→ Your instructions
Only one stretch of the records below is wanted: the lines from the one holding "2020年10月 (31) (44, 2277)" through the one holding "17 (42, 1849)". Return it exactly, both ends included.

*** Opening Exercise material ***

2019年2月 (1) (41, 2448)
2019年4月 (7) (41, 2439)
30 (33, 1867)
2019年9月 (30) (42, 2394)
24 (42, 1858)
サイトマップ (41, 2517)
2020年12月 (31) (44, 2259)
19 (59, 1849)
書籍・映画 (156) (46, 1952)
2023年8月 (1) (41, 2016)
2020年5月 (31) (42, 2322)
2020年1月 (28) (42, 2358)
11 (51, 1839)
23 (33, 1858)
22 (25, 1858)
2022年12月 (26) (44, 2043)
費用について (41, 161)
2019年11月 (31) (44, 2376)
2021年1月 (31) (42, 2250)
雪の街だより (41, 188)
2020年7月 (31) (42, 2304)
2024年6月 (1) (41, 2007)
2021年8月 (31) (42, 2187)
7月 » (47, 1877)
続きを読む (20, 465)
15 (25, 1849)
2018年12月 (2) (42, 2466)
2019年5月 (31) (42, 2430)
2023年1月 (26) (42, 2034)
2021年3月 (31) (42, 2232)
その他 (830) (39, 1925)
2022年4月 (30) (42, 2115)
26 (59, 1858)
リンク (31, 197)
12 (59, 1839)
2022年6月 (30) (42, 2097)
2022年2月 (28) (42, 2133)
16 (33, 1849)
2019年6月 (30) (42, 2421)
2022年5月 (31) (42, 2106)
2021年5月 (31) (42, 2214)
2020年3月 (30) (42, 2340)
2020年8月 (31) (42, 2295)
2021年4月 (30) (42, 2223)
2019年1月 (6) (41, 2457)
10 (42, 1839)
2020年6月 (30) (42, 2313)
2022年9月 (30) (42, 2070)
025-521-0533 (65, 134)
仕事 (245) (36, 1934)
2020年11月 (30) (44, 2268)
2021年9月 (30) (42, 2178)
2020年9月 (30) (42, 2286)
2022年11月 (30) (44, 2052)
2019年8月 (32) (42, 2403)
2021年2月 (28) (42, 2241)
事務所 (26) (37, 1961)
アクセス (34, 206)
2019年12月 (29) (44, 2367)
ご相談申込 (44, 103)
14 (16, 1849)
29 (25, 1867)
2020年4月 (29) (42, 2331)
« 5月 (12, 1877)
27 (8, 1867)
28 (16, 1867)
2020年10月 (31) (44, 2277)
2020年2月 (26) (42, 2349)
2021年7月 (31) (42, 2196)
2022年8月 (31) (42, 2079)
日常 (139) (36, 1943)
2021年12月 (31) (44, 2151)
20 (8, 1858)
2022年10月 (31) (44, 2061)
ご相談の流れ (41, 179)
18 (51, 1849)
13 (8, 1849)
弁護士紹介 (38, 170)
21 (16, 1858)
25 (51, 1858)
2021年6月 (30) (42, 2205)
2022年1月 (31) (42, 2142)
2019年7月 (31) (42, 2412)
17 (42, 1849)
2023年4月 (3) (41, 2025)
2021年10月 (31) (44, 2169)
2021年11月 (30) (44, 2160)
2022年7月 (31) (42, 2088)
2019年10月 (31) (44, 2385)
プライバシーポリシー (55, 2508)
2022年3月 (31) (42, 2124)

*** Closing Exercise material ***

→ Output of the exercise
2020年10月 (31) (44, 2277)
2020年2月 (26) (42, 2349)
2021年7月 (31) (42, 2196)
2022年8月 (31) (42, 2079)
日常 (139) (36, 1943)
2021年12月 (31) (44, 2151)
20 (8, 1858)
2022年10月 (31) (44, 2061)
ご相談の流れ (41, 179)
18 (51, 1849)
13 (8, 1849)
弁護士紹介 (38, 170)
21 (16, 1858)
25 (51, 1858)
2021年6月 (30) (42, 2205)
2022年1月 (31) (42, 2142)
2019年7月 (31) (42, 2412)
17 (42, 1849)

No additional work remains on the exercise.